試料核酸として、ボランティアより提供された血液から精製したゲノムからPCRによって増幅した上皮成長因子受容体(Epidermal Growth Factor Receptor; EGFR)をコードする遺伝子領域(Accession No. NM_005228.3)を用いた。ゲノム精製手法は、特に記載しない限りCold Spring Harbor Laboratory PressのMolecular Cloning (Second edition) 1989出版に従った。試料核酸となる増幅産物は、プライマーやdNTPsを除去するためにセファデックスG100を用いてゲル濾過精製した。図21にPCRにより増幅した領域の塩基配列155(配列番号26)を示す。塩基配列155の5'末端より210〜224番目に示す15塩基の欠失の有無は、抗がん剤であるゲフィチニブの薬効の判定に有効であることが知られている。解析に用いる試料核酸はあらかじめシークエンス解析を行って塩基配列欠失の有無が確認できているものを使用した。PCR用プライマー及びプローブとして上記の合成オリゴDNAを使用した。プライマー7は塩基配列155の5'末端より1〜24塩基の配列を持つフォワードプライマーであり、プライマー8は476〜495塩基と相補的な配列を持つリバースプライマーであり、プローブ10は195〜224塩基と相補的な配列を持ち5'末端にリン酸基が付加されたプローブであり、プローブ11は225〜254塩基と相補的な配列をもつプローブである。   As a sample nucleic acid, a gene region (Accession No. NM — 005228.3) encoding epidermal growth factor receptor (EGFR) amplified by PCR from a genome purified from blood provided by volunteers was used. The genome purification method was in accordance with the publication of Molecular Springning (Second edition) 1989 by Cold Spring Harbor Laboratory Press unless otherwise stated. The amplification product to be the sample nucleic acid was purified by gel filtration using Sephadex G100 to remove primers and dNTPs.

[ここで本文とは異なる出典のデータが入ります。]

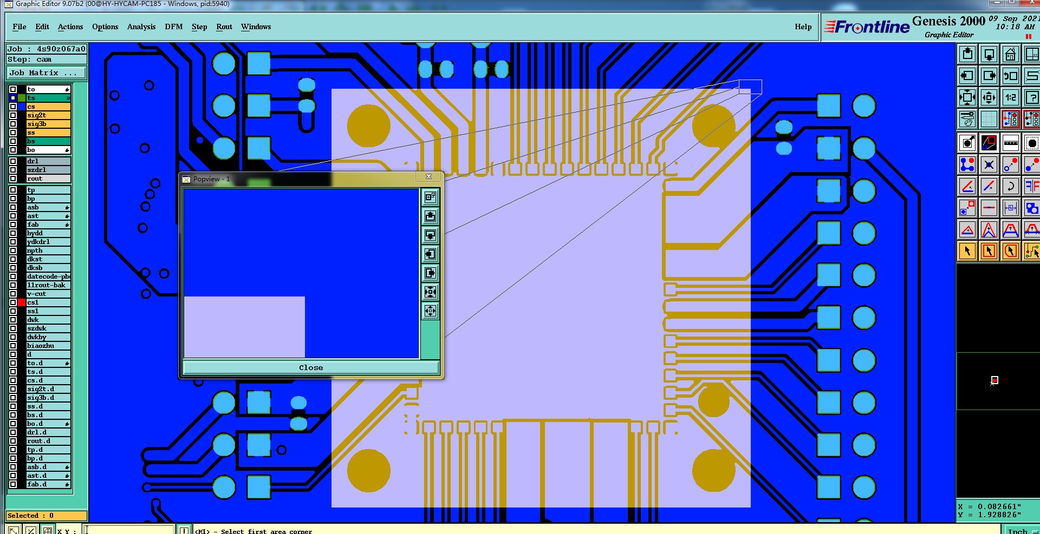1040x534 pixels.
Task: Select the measure ruler tool icon
Action: click(x=1011, y=143)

FIG. 21 shows the base sequence 155 (SEQ ID NO: 26) of the region amplified by PCR. It is known that the presence or absence of the 15-base deletion at positions 210 to 224 from the 5 ′ end of the base sequence 155 is effective in determining the efficacy of the anticancer drug gefitinib. The sample nucleic acid used for the analysis was one that had been confirmed by sequencing analysis in advance to confirm the presence or absence of a base sequence deletion. The above synthetic oligo DNA was used as a PCR primer and probe. Primer 7 is a forward primer having a sequence of 1 to 24 bases from the 5 ′ end of base sequence 155, Primer 8 is a reverse primer having a sequence complementary to 476 to 495 bases, and Probe 10 is 195 to 224 bases The probe 11 is a probe with a phosphate group added to the 5 ′ end, and the probe 11 is a probe having a sequence complementary to 225 to 254 bases.

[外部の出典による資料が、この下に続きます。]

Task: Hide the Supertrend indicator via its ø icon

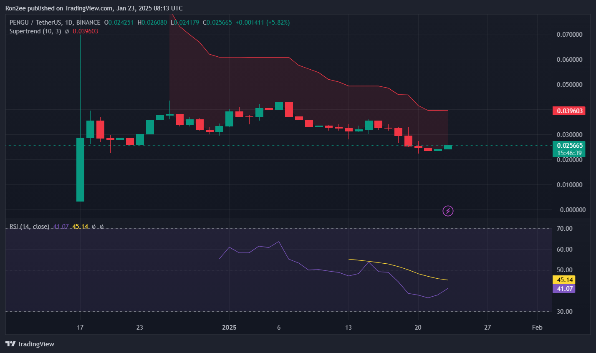Action: click(66, 31)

リガーゼとしてPfuDNAリガーゼ、リガーゼ基質としてdATPαSを用いた。発光試薬及び反応試薬の組成は表3及び4と同様である。発光試薬には、ATP生成反応に使用するATPスルフリラーゼ、発光反応に使用するルシフェラーゼ、ルシフェリンが含まれている。また、実施例2、3、4、5、6と同様にあらかじめ40℃で1時間ほどインキュベートして反応液中のATPを除去した後に解析を行った。   PfuDNA ligase was used as the ligase, and dATPαS was used as the ligase substrate. The compositions of the luminescent reagent and the reaction reagent are the same as those in Tables 3 and 4. The luminescent reagent contains ATP sulfurylase used for the ATP generation reaction, luciferase used for the luminescent reaction, and luciferin. Further, in the same manner as in Examples 2, 3, 4, 5, and 6, the analysis was performed after incubating in advance at 40 ° C. for about 1 hour to remove ATP in the reaction solution.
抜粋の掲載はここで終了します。